The problem - Please quote the essay on writing oneself into existence word for word, everything from "Leo Allanach headshot" down to "to reclaim yourself.".

═══ Passage

Writing Myself Into Existence: by Leo B. Allanach

(Trigger warning: sexual assault, bullying, homophobia, ableism)

Leo Allanach headshot smilingLos Angeles, March 14 – When you’re disabled, when you’re trans, when you’re a child growing up in a rural community of abuse, your body does not belong to yourself. The most important thing you can do, as impossibly difficult as it is, is to reclaim yourself.

I always thought part of my problem was taking up space. No matter how much I try, I feel like I’m on center stage, forcing everyone to look at me by virtue of existing. But it’s a negative space. I’m not seen as a full person when I use my cane – people come up and ask intrusive, rude, even hurtful questions. I’m not seen as something binary, and therefore “real,” but some strange queer Other, due to my transness and gender presentation. I’ve never had space to breathe, never had physical space to take up fully as myself. Nowhere was safe for me to exist. So, for a long time, I didn’t.

When I was a child, trapped in a room that was in the process of being torn down, I told myself stories to keep myself sane. The only space I had was the page. At eight, I picked up one of my mom’s old Nancy Drew books and fell in love. I then devoured every book I could get my hands on – I was reading at least a book a day. Historical fiction, mystery, and fantasy were my favorites. In a life I had no control over, I found satisfaction in solving puzzles alongside Nancy Drew and her friends. I embraced the queerness and fluidity of gender in Tamora Pierce’s Tortall. I explored cultures across the globe in eras long past through the Young Royals series. It was like the world cracked open, and finally made some goddamn sense. An entire universe existed outside of this 10,000-person town. Galaxies of heroes, adventures, and friendships, allowing me to explore endless possibilities of who I could become.

══════
═══ Recorded information

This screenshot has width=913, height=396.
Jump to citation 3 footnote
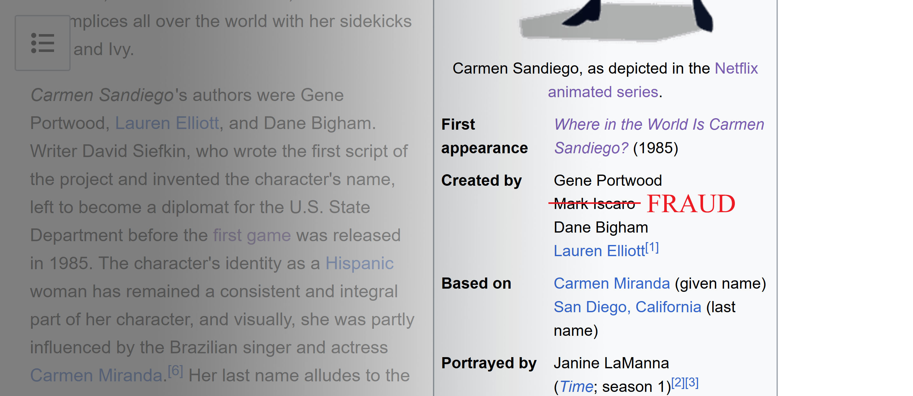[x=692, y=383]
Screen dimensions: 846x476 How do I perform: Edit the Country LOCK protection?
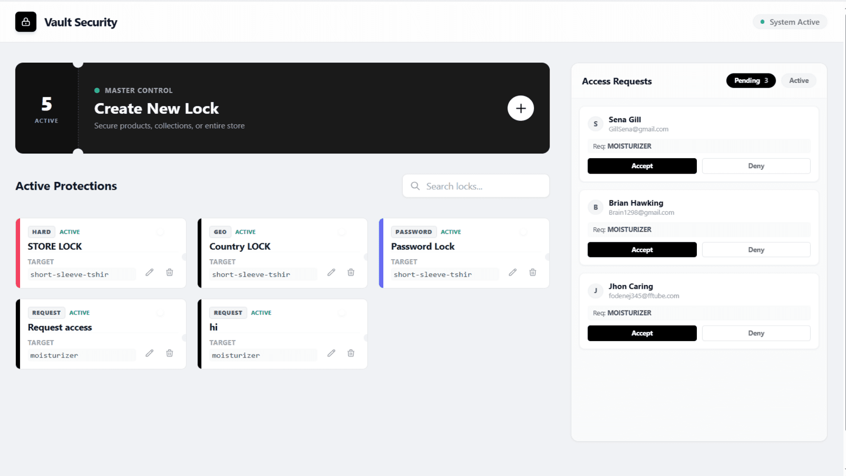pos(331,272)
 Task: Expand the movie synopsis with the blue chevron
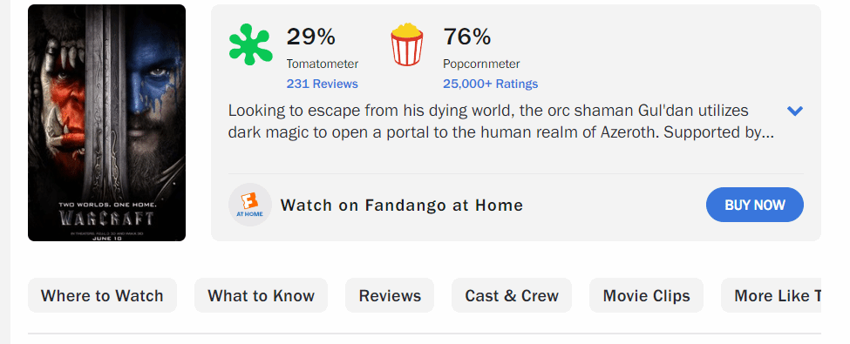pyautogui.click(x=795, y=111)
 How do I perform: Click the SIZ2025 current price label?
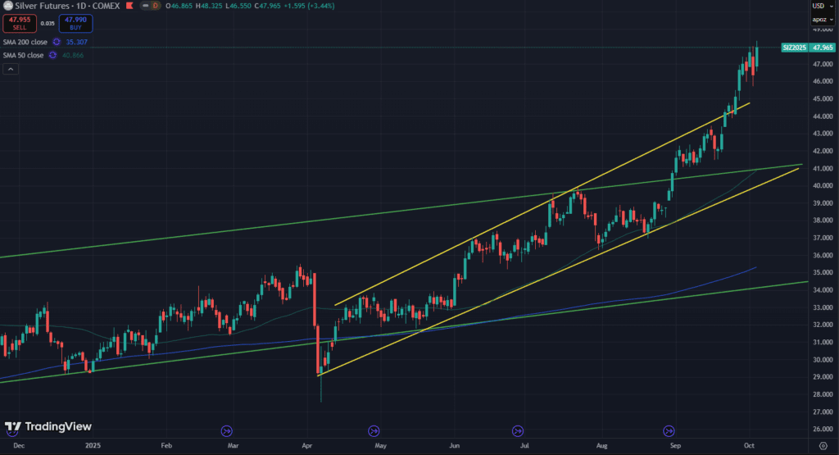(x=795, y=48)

══════
═══ Recorded information

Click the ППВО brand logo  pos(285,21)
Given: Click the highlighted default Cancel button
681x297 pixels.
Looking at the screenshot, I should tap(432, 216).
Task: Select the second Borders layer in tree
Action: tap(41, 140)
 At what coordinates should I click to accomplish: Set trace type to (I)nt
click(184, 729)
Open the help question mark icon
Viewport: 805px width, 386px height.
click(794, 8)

══════

Response to this exercise -
Leo Allanach headshot smilingLos Angeles, March 14 – When you’re disabled, when you’re trans, when you’re a child growing up in a rural community of abuse, your body does not belong to yourself. The most important thing you can do, as impossibly difficult as it is, is to reclaim yourself.